▸ **Working data**

»»

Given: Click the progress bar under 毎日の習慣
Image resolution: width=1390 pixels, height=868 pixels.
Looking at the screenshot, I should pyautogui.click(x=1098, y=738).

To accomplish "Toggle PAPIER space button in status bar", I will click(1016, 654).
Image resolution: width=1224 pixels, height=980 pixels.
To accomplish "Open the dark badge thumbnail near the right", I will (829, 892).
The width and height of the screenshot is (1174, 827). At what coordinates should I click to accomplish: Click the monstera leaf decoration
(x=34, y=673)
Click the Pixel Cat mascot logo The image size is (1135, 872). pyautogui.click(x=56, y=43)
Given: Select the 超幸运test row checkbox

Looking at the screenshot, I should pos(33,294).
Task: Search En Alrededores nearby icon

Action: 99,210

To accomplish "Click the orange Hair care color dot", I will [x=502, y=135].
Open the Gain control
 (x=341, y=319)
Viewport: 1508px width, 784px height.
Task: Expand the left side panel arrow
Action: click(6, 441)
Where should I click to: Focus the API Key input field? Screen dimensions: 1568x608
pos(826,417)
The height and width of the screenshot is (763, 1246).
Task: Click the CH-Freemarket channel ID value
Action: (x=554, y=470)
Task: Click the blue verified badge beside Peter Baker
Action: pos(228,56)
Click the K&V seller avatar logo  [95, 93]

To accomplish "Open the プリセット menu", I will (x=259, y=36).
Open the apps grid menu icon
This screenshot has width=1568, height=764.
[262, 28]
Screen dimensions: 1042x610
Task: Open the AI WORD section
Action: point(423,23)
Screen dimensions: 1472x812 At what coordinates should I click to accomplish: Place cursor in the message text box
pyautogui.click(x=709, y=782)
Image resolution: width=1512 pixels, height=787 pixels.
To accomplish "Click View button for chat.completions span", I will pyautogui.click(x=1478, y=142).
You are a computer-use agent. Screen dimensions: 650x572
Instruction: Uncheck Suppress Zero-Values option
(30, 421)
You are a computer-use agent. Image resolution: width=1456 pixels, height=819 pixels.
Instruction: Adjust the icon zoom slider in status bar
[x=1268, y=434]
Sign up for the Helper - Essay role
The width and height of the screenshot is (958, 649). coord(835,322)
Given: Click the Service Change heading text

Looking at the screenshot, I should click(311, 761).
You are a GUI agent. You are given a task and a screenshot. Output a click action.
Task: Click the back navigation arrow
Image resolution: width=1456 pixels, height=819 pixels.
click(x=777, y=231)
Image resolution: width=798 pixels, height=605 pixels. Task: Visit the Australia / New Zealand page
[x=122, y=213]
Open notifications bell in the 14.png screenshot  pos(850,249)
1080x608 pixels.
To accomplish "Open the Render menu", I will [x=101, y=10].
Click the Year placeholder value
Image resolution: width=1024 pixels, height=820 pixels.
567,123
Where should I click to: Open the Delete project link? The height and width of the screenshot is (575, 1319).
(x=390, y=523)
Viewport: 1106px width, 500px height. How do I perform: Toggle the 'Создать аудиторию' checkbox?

««

▸ **Objective**
Return each line of the listing above that contains the word "Viewport".

▸ **Answer to the problem**
Viewport: 1508px width, 784px height.
Viewport: 1106px width, 500px height. How do I perform: Toggle the 'Создать аудиторию' checkbox?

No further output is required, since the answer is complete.